BEGIN THE INPUT

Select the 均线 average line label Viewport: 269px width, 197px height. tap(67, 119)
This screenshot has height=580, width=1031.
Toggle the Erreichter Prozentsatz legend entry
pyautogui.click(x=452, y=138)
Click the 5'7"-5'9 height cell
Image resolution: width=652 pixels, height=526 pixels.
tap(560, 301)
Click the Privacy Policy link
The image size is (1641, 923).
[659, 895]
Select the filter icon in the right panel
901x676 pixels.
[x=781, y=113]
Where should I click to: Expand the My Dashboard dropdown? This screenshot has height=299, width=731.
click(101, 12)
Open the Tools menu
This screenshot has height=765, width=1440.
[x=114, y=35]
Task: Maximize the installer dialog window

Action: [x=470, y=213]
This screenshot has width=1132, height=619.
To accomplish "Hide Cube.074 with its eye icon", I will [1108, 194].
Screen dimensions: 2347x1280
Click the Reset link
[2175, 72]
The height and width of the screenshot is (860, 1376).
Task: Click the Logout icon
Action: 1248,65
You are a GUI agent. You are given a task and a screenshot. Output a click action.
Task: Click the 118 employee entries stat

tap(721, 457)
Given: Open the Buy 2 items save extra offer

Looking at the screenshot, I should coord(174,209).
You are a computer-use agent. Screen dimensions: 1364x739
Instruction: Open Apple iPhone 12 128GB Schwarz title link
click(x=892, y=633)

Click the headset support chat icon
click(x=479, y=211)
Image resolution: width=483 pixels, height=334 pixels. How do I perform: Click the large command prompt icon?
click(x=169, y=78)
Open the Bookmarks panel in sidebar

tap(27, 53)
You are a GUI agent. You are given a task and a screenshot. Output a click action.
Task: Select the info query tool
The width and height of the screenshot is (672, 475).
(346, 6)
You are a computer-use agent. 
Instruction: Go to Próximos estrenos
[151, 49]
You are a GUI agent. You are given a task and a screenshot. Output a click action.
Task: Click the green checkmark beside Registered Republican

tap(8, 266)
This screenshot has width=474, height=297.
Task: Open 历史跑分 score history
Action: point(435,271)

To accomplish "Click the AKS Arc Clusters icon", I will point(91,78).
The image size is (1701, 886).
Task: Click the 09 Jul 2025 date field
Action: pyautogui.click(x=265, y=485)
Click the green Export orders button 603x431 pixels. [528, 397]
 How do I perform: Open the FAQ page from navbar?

END THE INPUT

Quote all of the material above word for word, from its first line through its last.

ANSWER IN FULL =>
Select the 均线 average line label Viewport: 269px width, 197px height. tap(67, 119)
This screenshot has height=580, width=1031.
Toggle the Erreichter Prozentsatz legend entry
pyautogui.click(x=452, y=138)
Click the 5'7"-5'9 height cell
Image resolution: width=652 pixels, height=526 pixels.
tap(560, 301)
Click the Privacy Policy link
The image size is (1641, 923).
[659, 895]
Select the filter icon in the right panel
901x676 pixels.
[x=781, y=113]
Where should I click to: Expand the My Dashboard dropdown? This screenshot has height=299, width=731.
click(101, 12)
Open the Tools menu
This screenshot has height=765, width=1440.
[x=114, y=35]
Task: Maximize the installer dialog window

Action: [x=470, y=213]
This screenshot has width=1132, height=619.
To accomplish "Hide Cube.074 with its eye icon", I will [1108, 194].
Screen dimensions: 2347x1280
Click the Reset link
[2175, 72]
The height and width of the screenshot is (860, 1376).
Task: Click the Logout icon
Action: 1248,65
You are a GUI agent. You are given a task and a screenshot. Output a click action.
Task: Click the 118 employee entries stat

tap(721, 457)
Given: Open the Buy 2 items save extra offer

Looking at the screenshot, I should coord(174,209).
You are a computer-use agent. Screen dimensions: 1364x739
Instruction: Open Apple iPhone 12 128GB Schwarz title link
click(x=892, y=633)

Click the headset support chat icon
click(x=479, y=211)
Image resolution: width=483 pixels, height=334 pixels. How do I perform: Click the large command prompt icon?
click(x=169, y=78)
Open the Bookmarks panel in sidebar

tap(27, 53)
You are a GUI agent. You are given a task and a screenshot. Output a click action.
Task: Select the info query tool
The width and height of the screenshot is (672, 475).
(346, 6)
You are a computer-use agent. 
Instruction: Go to Próximos estrenos
[151, 49]
You are a GUI agent. You are given a task and a screenshot. Output a click action.
Task: Click the green checkmark beside Registered Republican

tap(8, 266)
This screenshot has width=474, height=297.
Task: Open 历史跑分 score history
Action: point(435,271)

To accomplish "Click the AKS Arc Clusters icon", I will point(91,78).
The image size is (1701, 886).
Task: Click the 09 Jul 2025 date field
Action: pyautogui.click(x=265, y=485)
Click the green Export orders button 603x431 pixels. [528, 397]
 How do I perform: Open the FAQ page from navbar?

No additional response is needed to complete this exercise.